TASK DESCRIPTION » Below are some records. How many of their lines contain the string "agent"? Answer with the number alone.

Records from a dataset
┏━━

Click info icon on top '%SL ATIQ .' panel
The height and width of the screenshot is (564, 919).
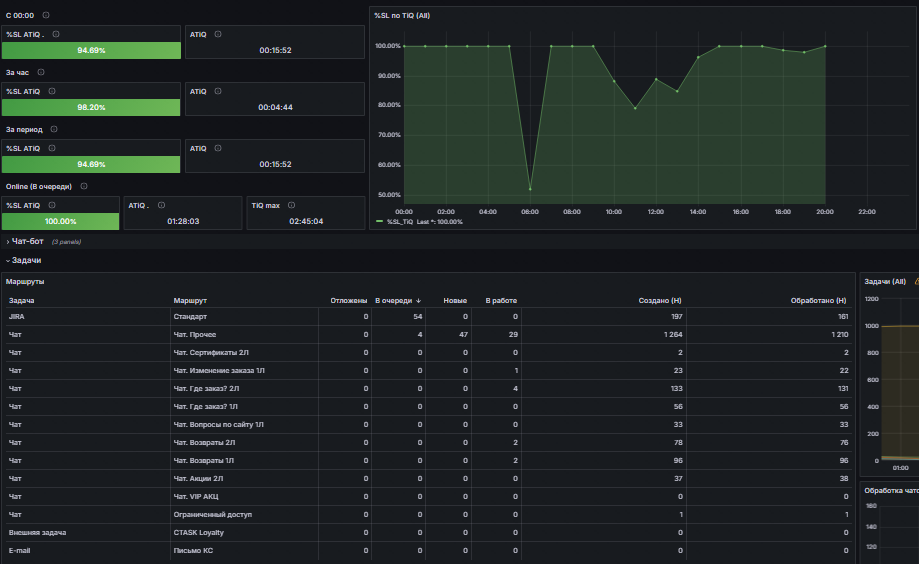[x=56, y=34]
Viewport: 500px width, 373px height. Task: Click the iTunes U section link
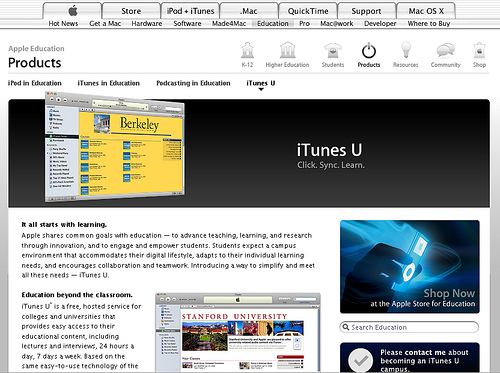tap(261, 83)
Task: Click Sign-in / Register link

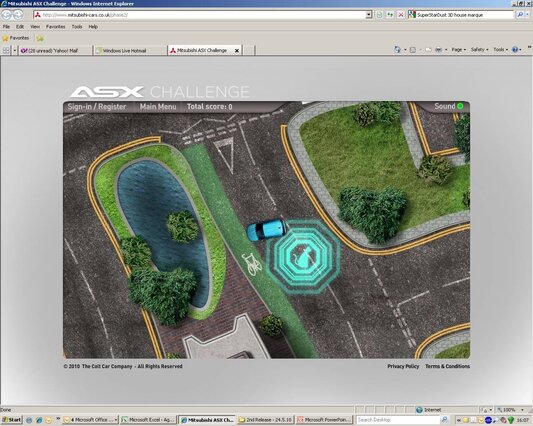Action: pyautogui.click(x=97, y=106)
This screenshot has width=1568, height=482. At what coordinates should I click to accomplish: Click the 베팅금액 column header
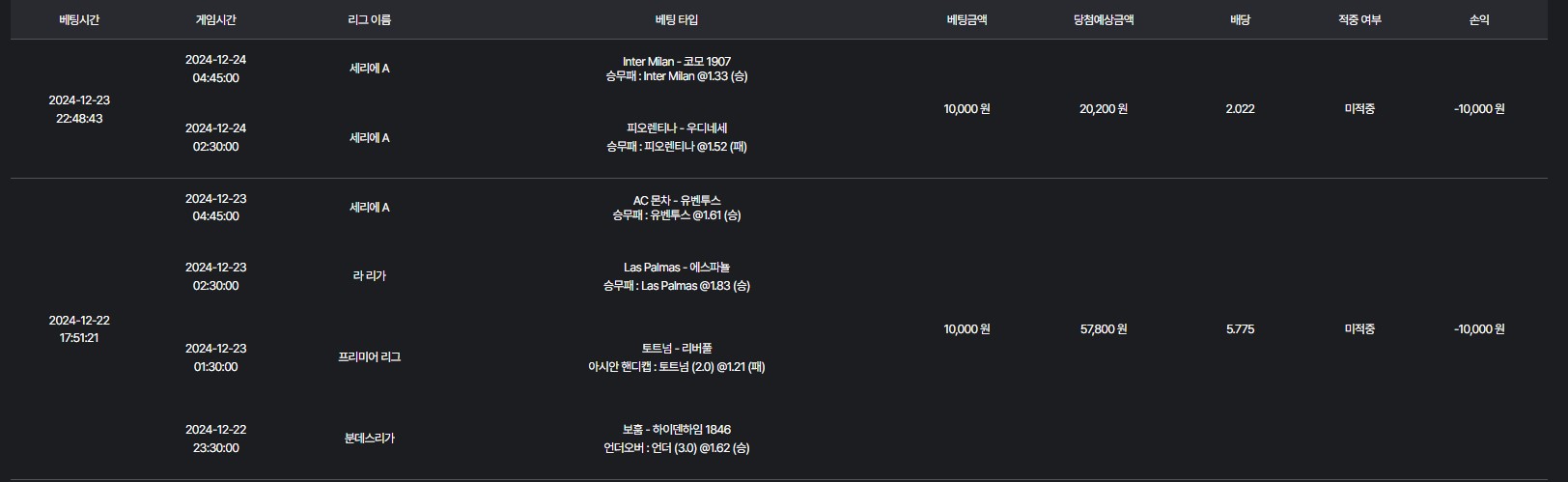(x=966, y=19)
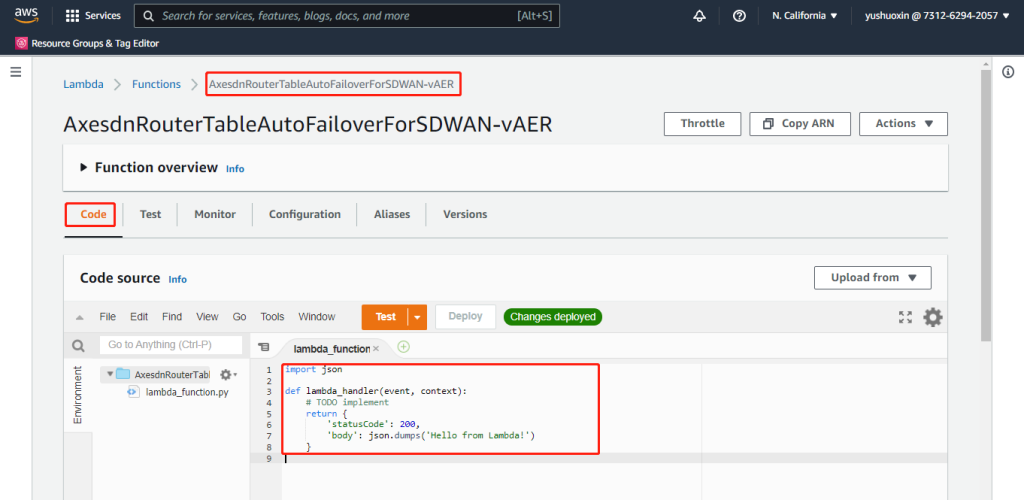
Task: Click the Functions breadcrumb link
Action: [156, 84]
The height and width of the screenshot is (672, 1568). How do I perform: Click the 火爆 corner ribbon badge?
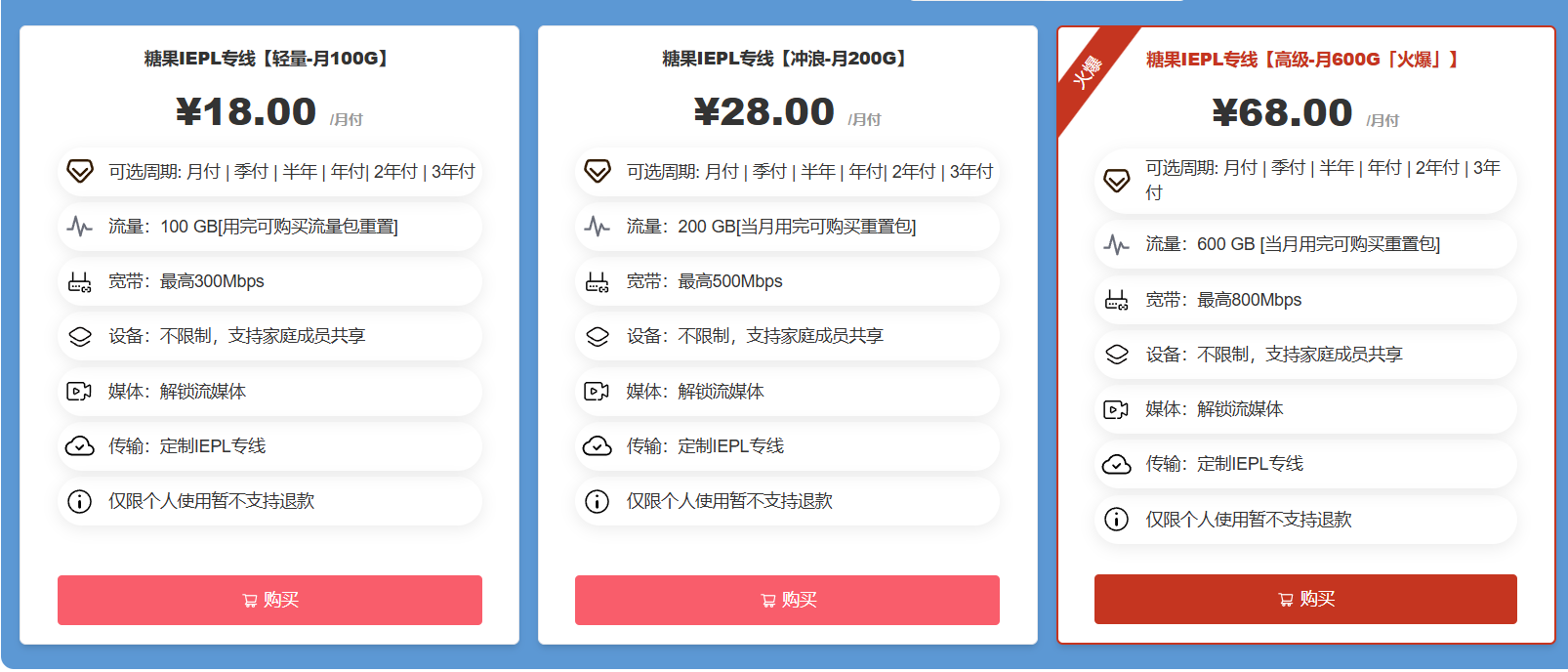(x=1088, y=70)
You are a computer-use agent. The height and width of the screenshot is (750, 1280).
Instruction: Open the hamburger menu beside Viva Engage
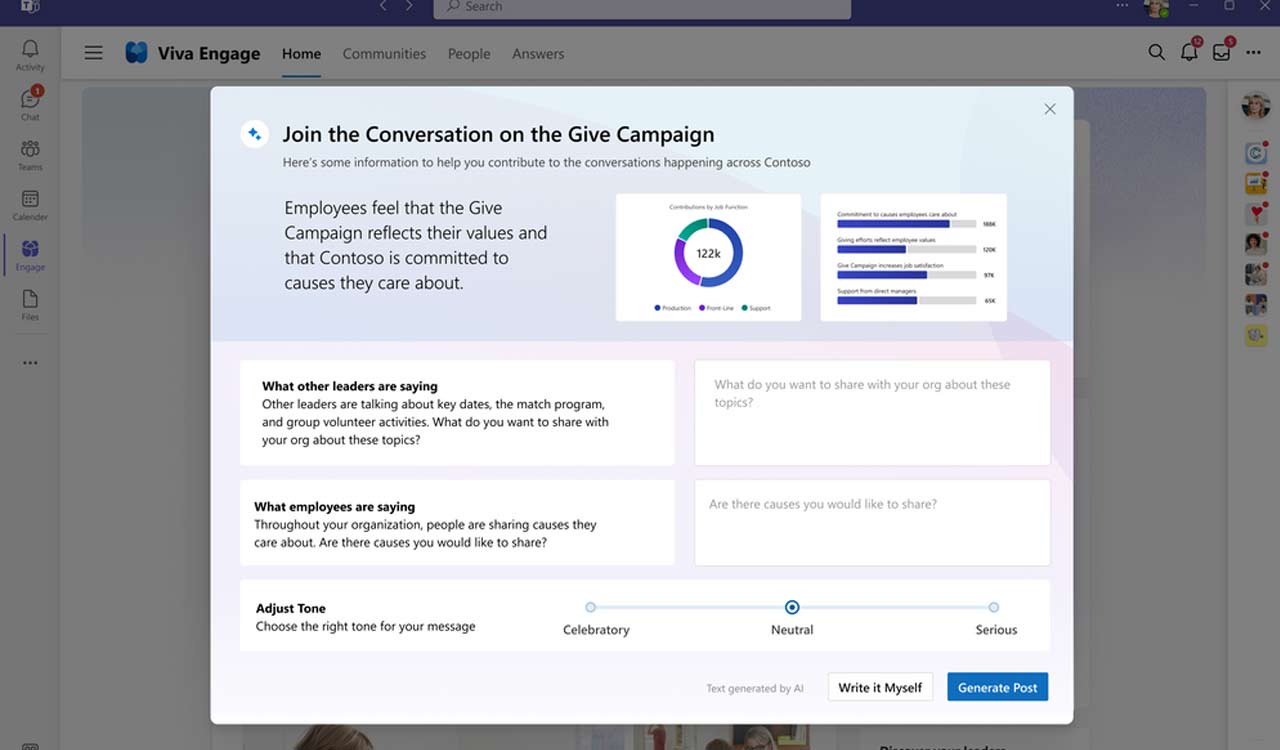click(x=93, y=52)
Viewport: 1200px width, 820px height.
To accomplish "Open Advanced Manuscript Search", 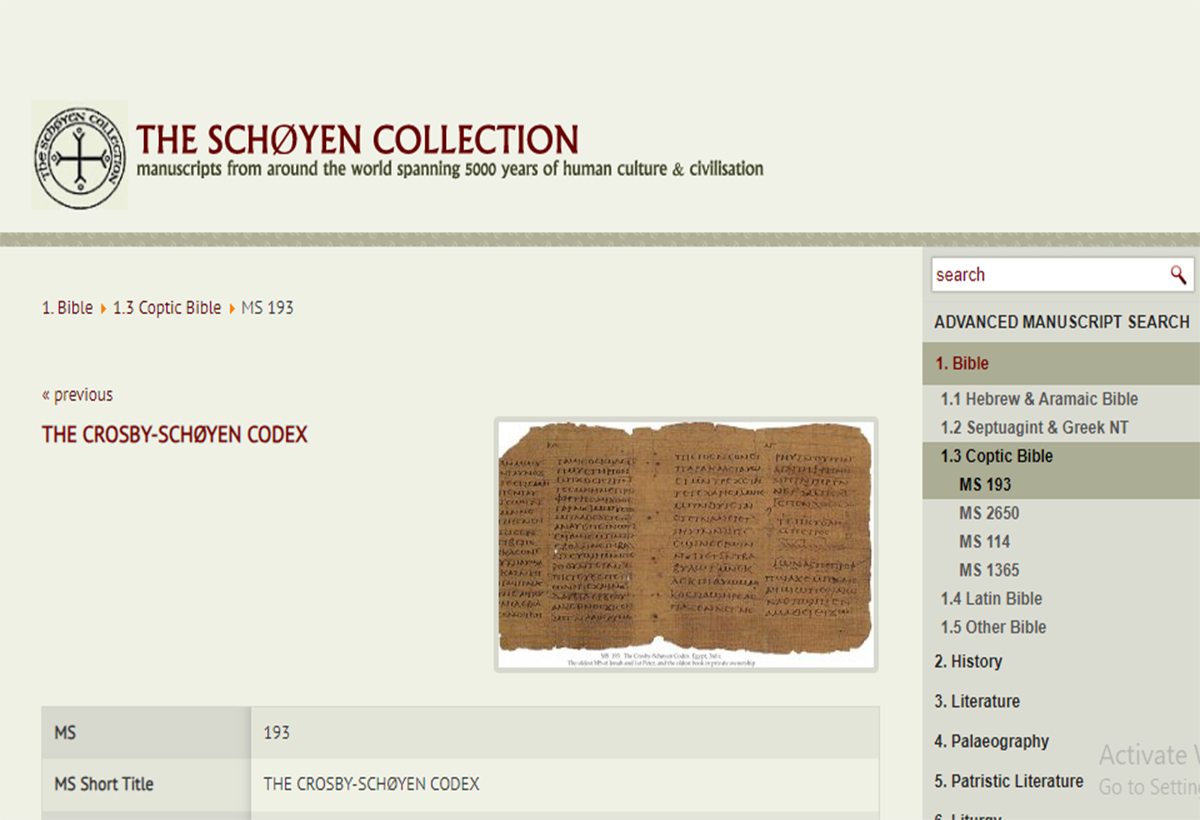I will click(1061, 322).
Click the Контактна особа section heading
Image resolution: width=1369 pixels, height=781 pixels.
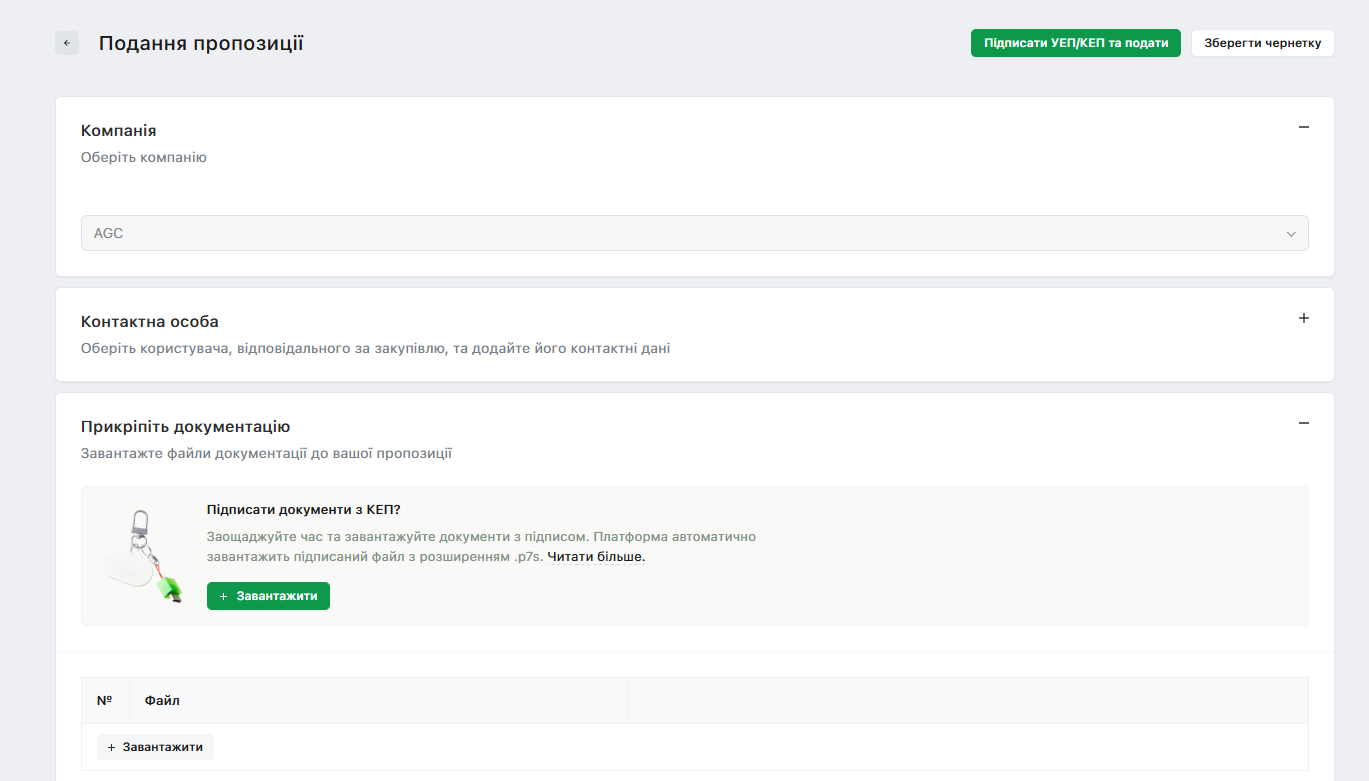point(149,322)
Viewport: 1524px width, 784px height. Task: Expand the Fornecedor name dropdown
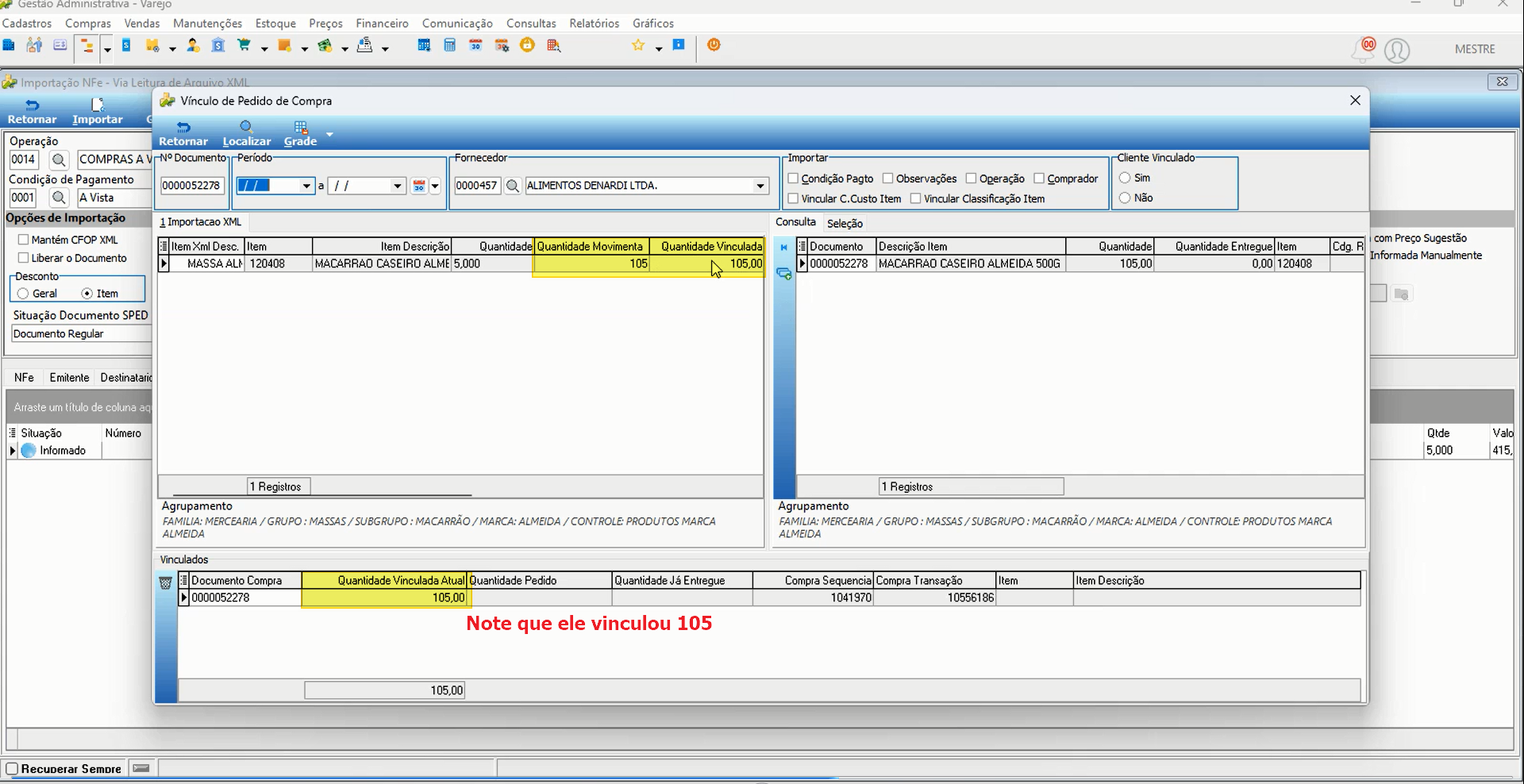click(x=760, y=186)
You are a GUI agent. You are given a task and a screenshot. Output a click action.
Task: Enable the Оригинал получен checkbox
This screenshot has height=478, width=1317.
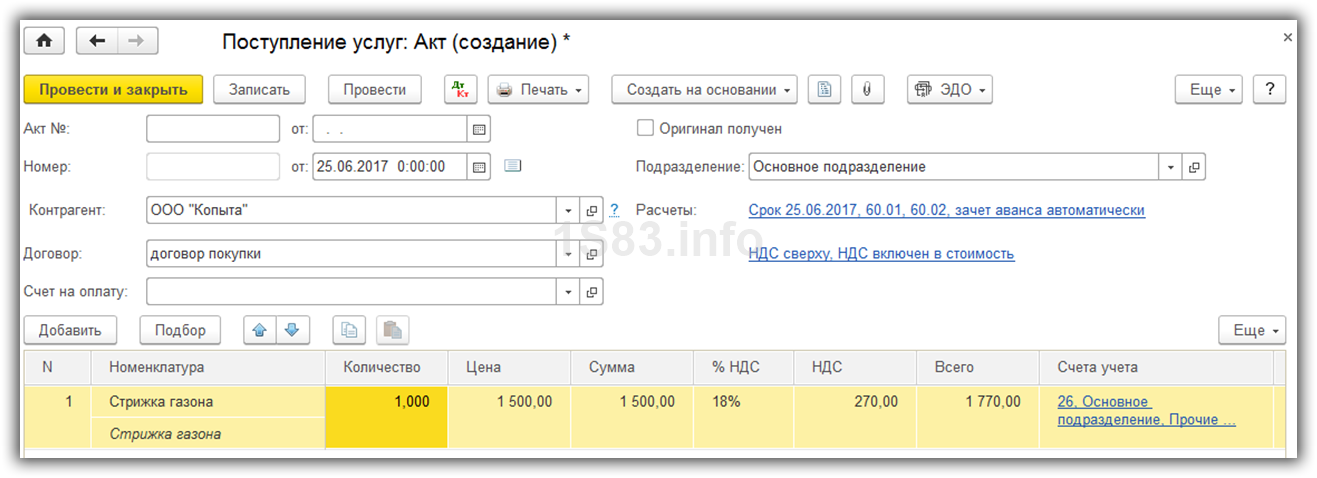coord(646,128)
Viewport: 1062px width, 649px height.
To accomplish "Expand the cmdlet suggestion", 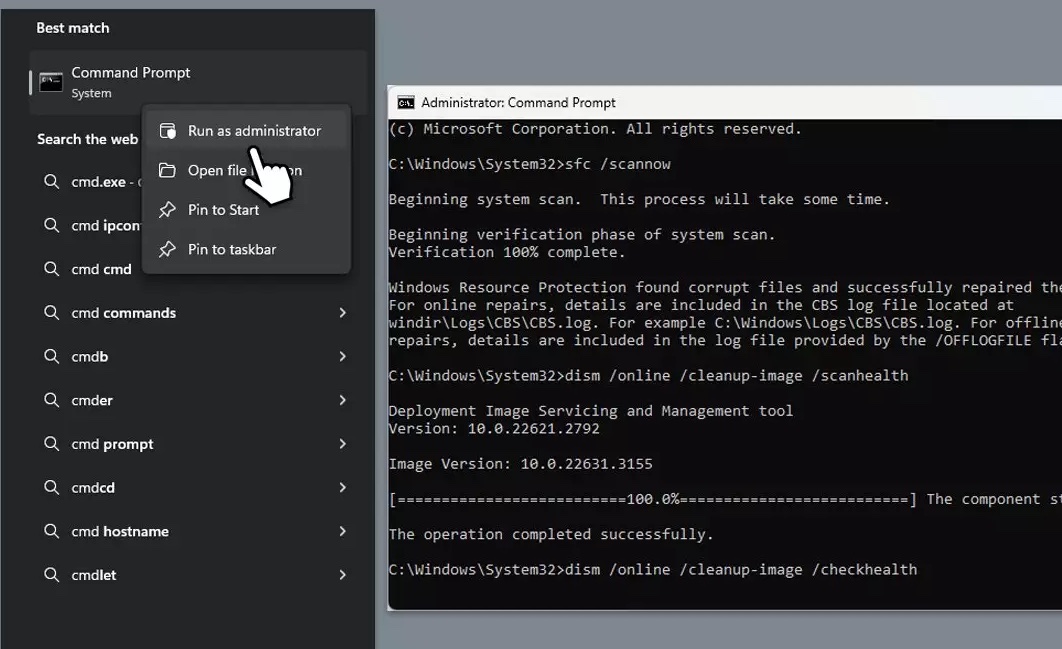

┗━━

ANSWER SPACE » 2